From the swing she could see the country—a brown field of dry grass, green apple trees on the hill, blue, blue sky to the west above the hazy outline of mountains. Beautiful, she thought. Why are we so eager to leave? She realized she had included herself among the young girls like Alberta—the swingers of those swings.
She saw the concern expressed through Sam’s eyes. He would have come to her then, but she was on her way into the kitchen. She smiled that she was all right, turned away from the men and from the hills, and climbed the porch steps into the house.
She heard the fast friendly voices of the women. She could not understand the words, but the meaning was simple enough. Mrs. Sanchez and Mildred Abbott sat side by side at the kitchen table slicing red and green bell peppers into thin delicate strips. There were women on each side of them, assisting in the slicing, making certain the two seated women had peppers before them. All heads were bowed in work, eyes downcast and separated from contact. They were linked by their voices. They had experienced voices and knew what to say.

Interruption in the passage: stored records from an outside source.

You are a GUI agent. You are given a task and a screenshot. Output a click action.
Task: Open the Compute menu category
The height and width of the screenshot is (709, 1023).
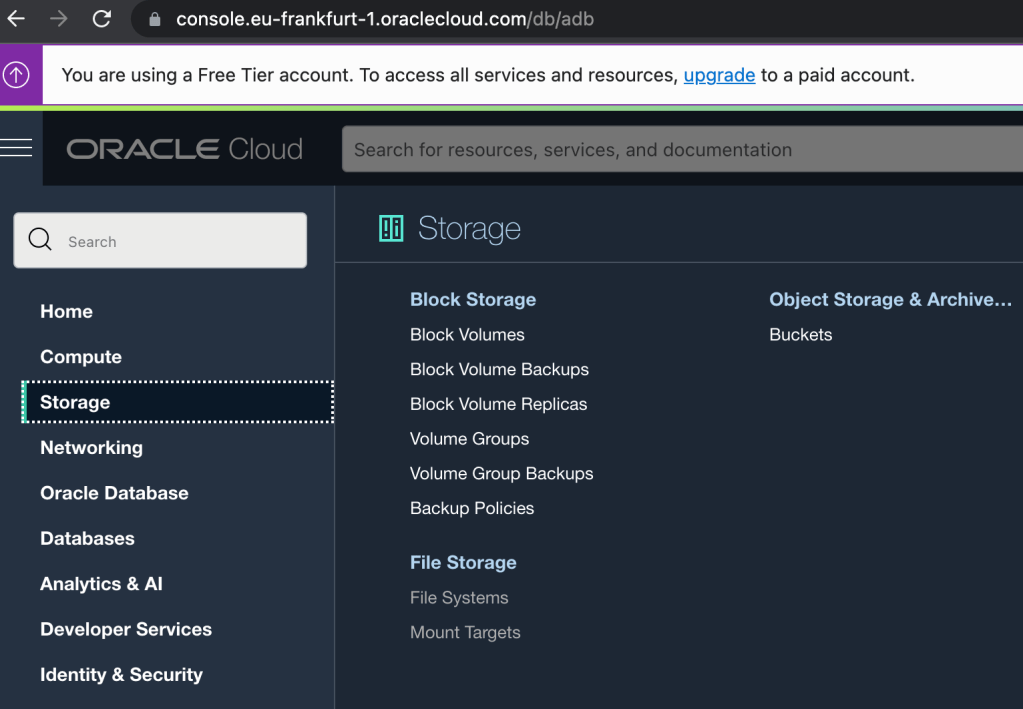point(81,357)

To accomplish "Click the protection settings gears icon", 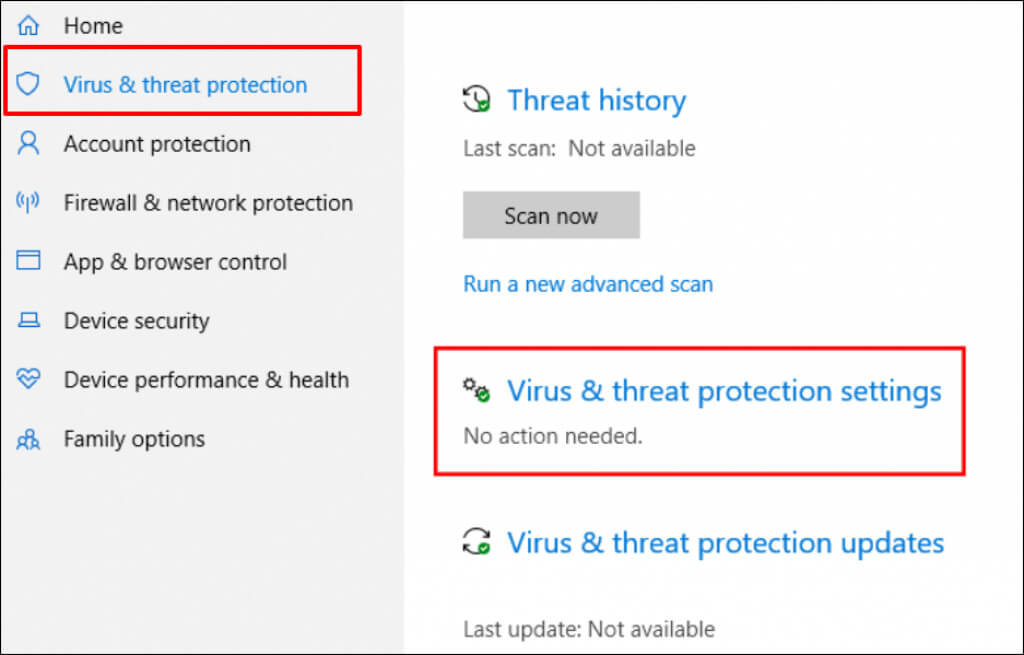I will tap(476, 390).
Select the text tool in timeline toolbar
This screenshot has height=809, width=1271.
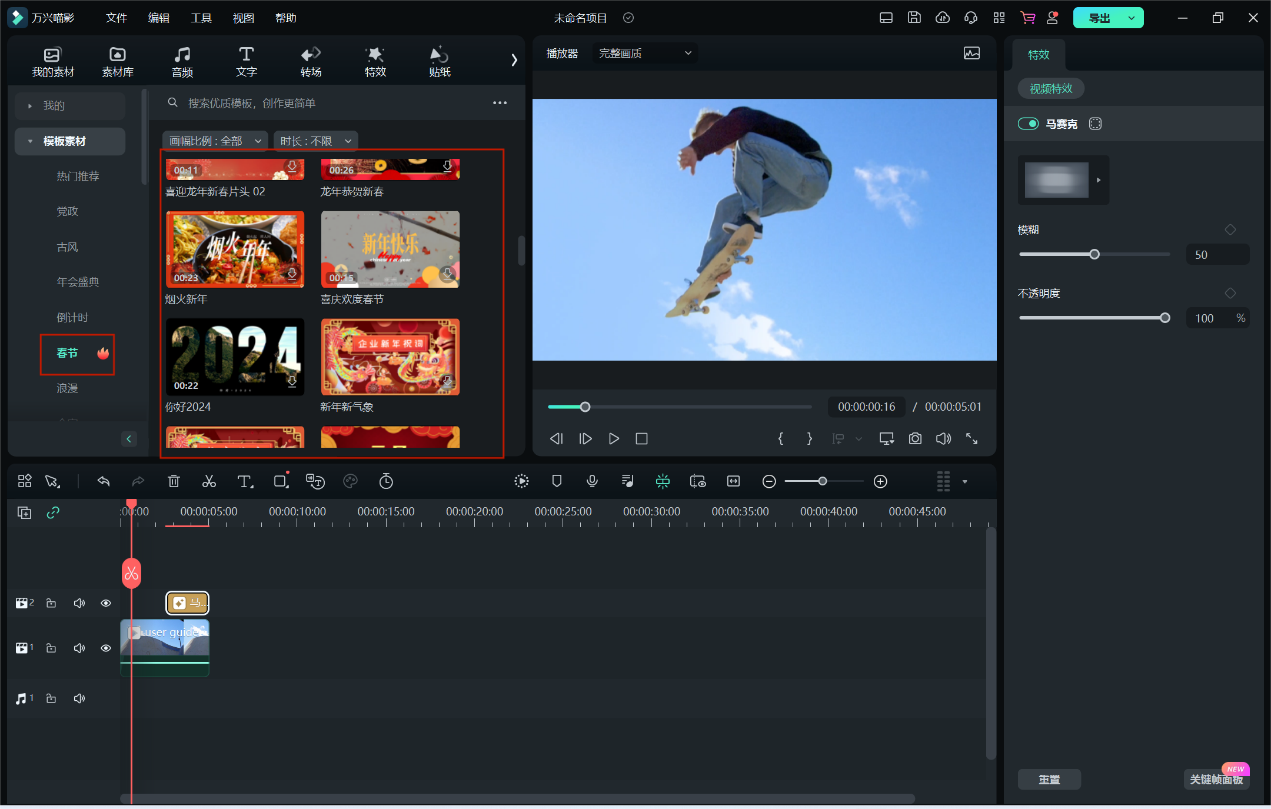point(245,481)
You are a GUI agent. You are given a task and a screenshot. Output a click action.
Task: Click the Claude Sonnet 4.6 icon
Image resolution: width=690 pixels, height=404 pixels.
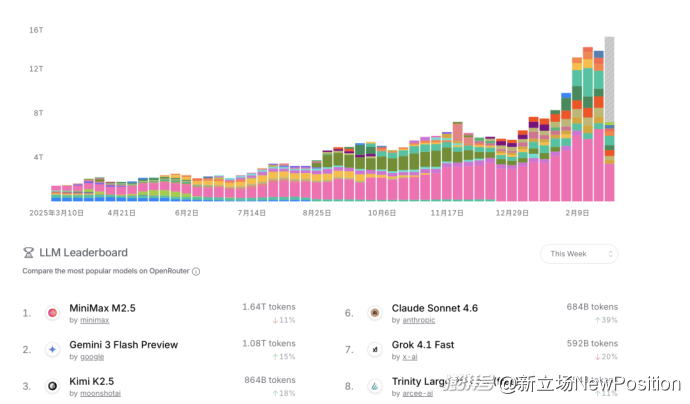click(375, 313)
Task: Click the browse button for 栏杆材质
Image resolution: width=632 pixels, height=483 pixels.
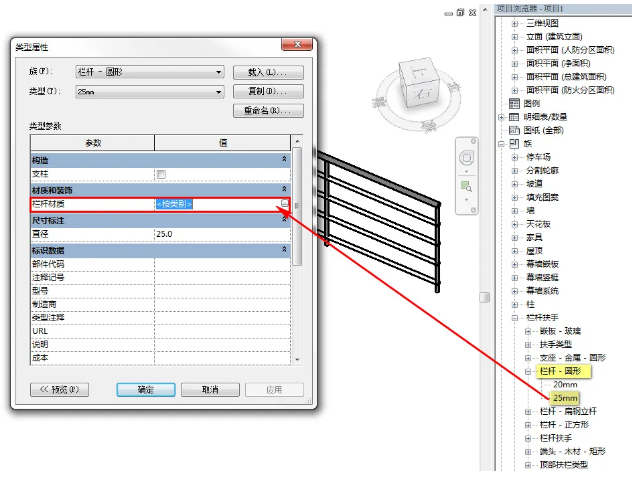Action: pyautogui.click(x=285, y=204)
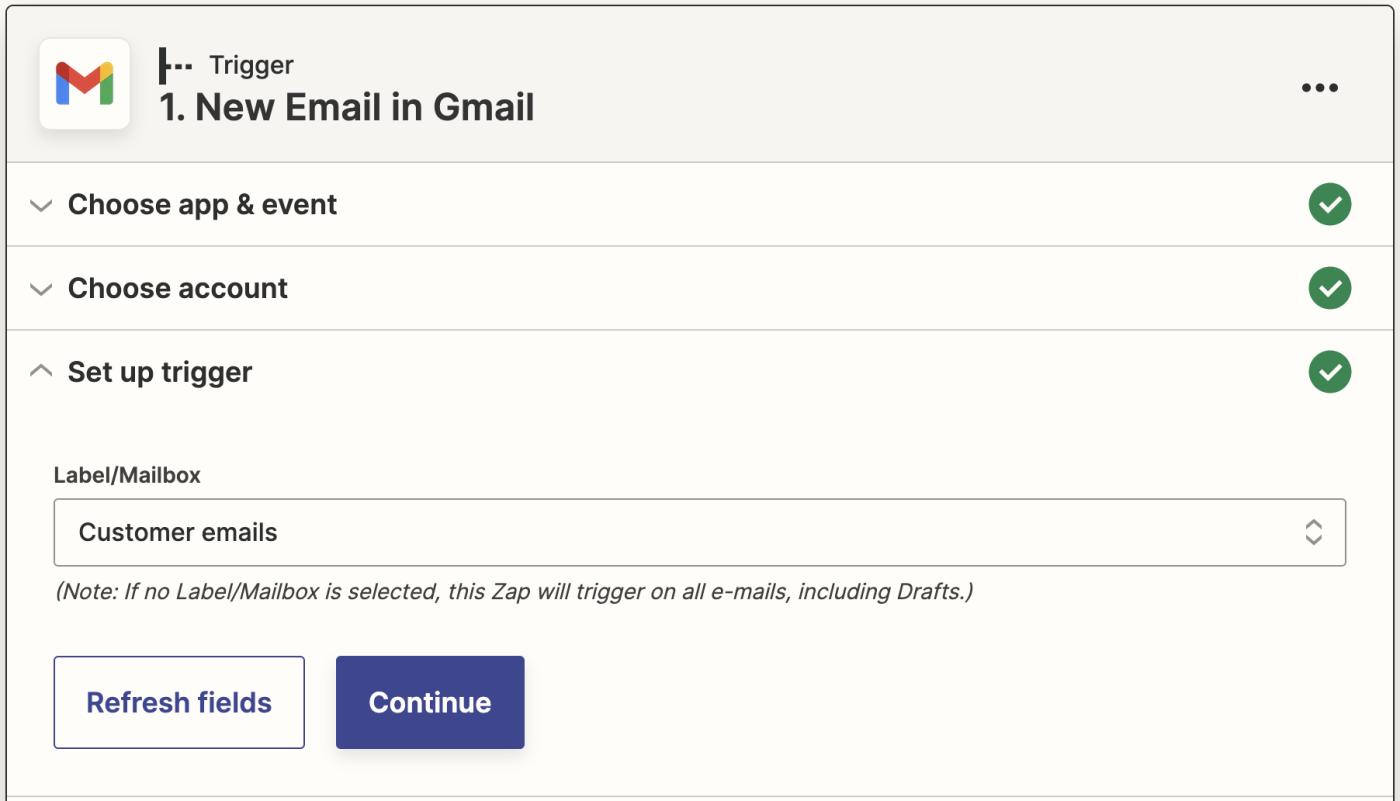Click the green checkmark for Choose account
Screen dimensions: 1400x801
tap(1329, 288)
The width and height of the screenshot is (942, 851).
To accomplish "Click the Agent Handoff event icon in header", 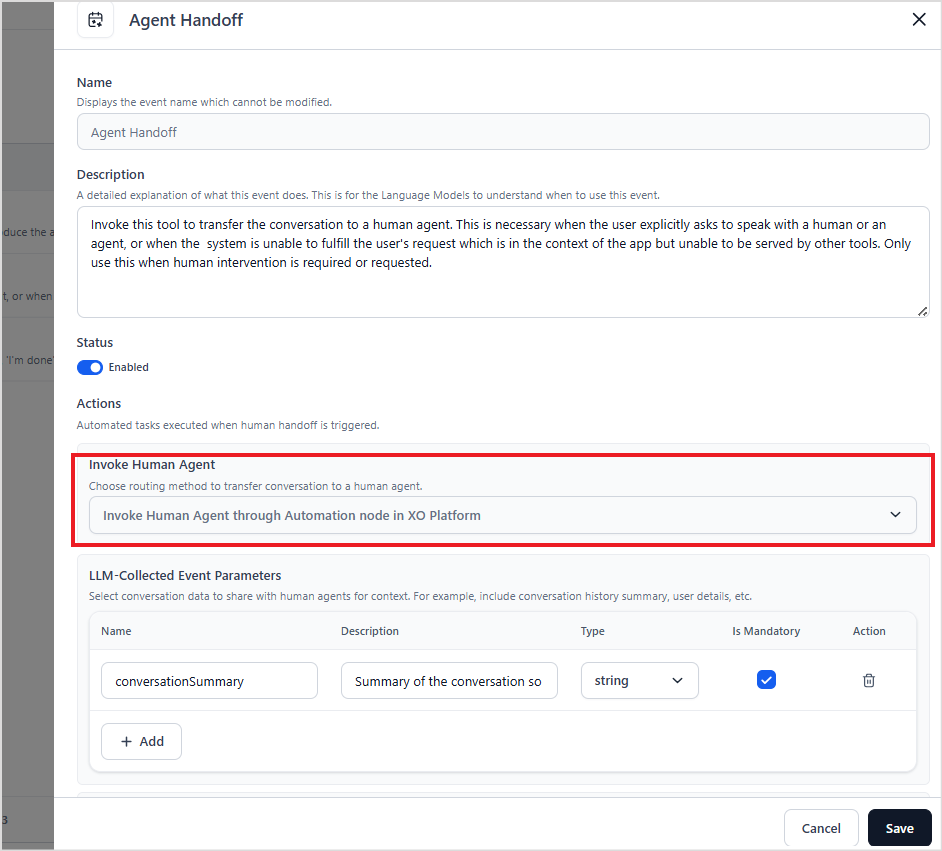I will tap(95, 20).
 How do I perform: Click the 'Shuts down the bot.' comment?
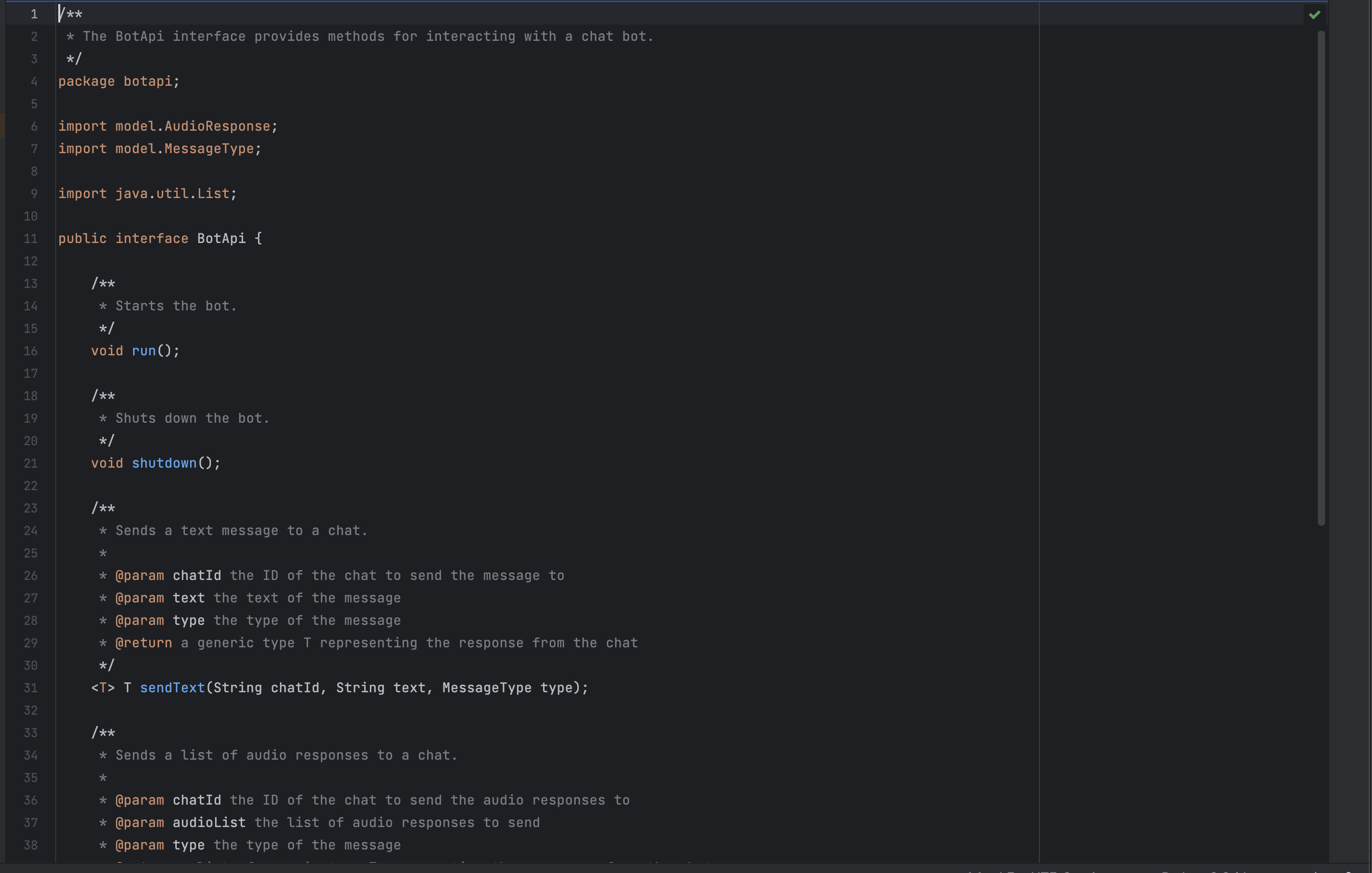[192, 418]
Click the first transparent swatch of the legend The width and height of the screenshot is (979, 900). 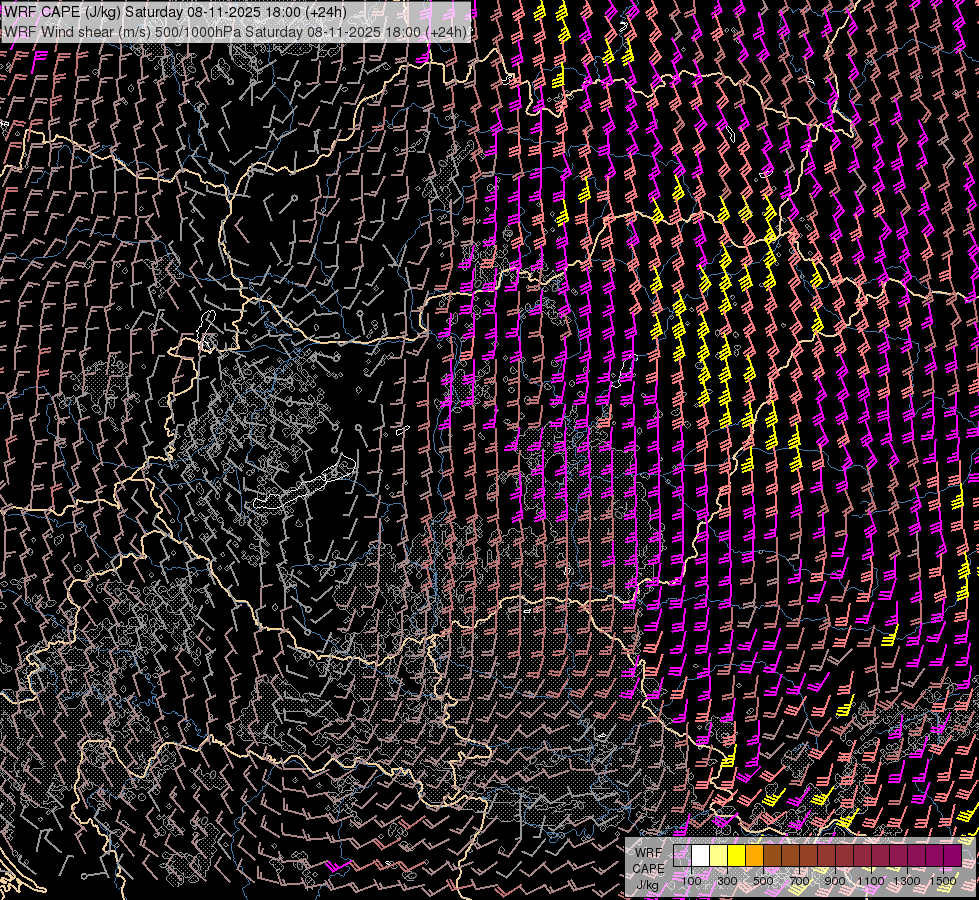point(682,855)
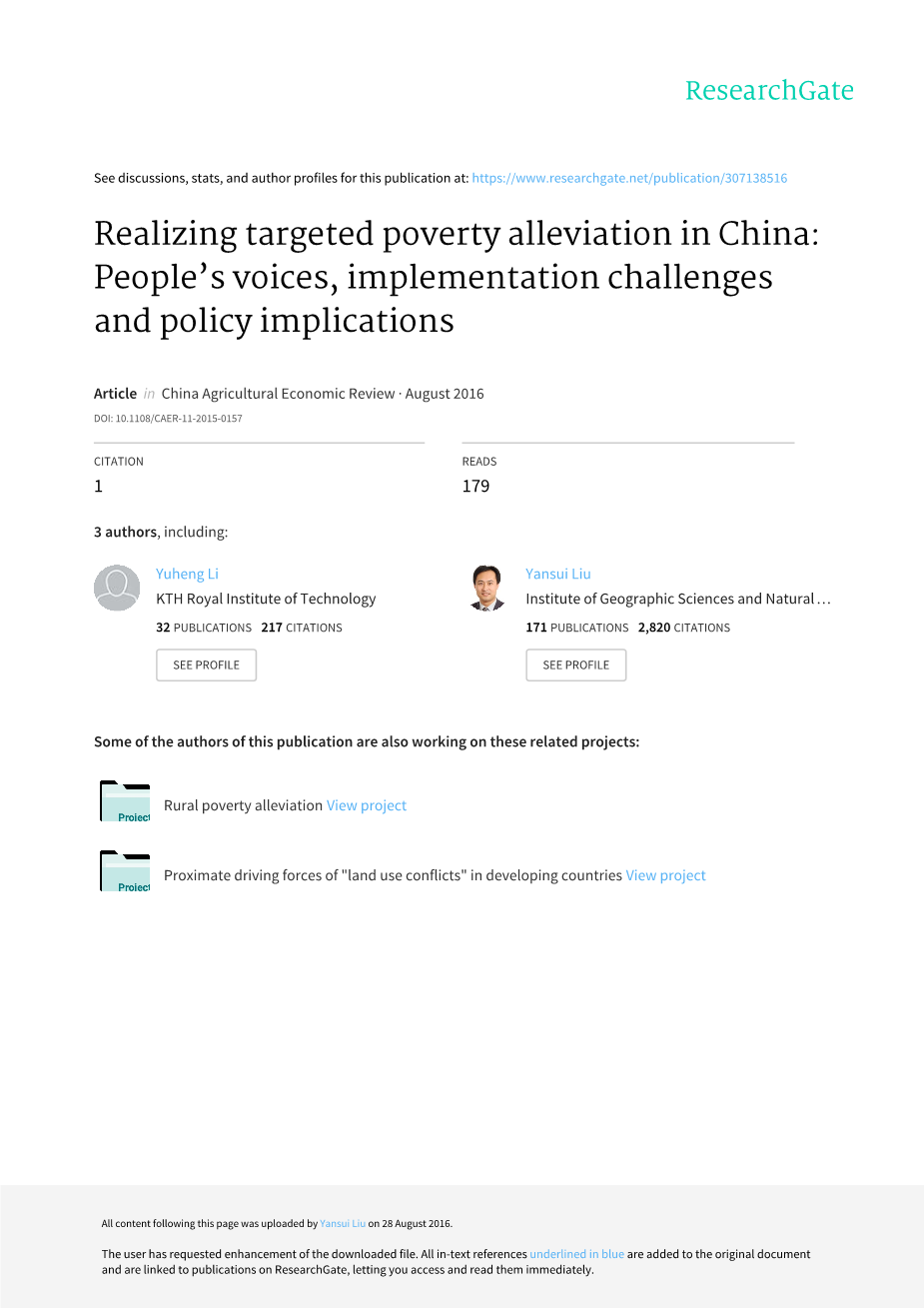Click the 2,820 Citations count for Yansui Liu
The image size is (924, 1308).
click(x=684, y=628)
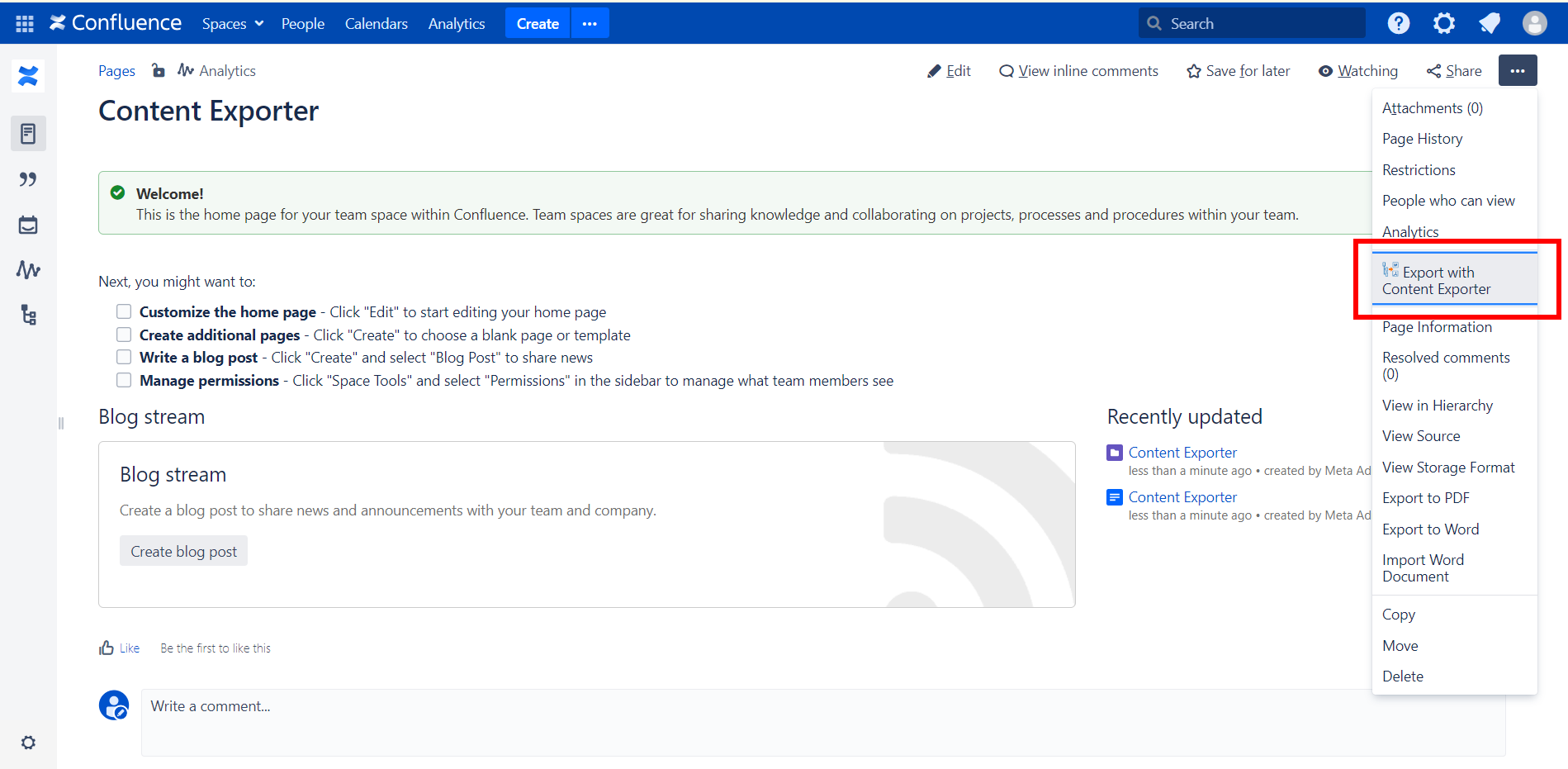Open the user profile avatar menu
Screen dimensions: 1568x769
1534,23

Katherine went to the kitchen sink and rinsed her hands as she would in the kitchen on the farm. A woman appeared at her side. She smiled, spoke words. Katherine returned the smile. The woman pointed to a bottle of dish soap and gestured with her hands. “Soap,” she said. Katherine squirted soap into her hands and washed them beneath the faucet. The kind woman gave her a towel to dry her hands.
“What can I do to help?” Katherine asked.
“Come with me,” the woman said.
When Katherine was brought to the table of work, some of the voices began to speak English. It didn’t seem to matter. The work went on. Her companion gave her lettuce to chop and pointed to the onion cutters at the counter beside the sink.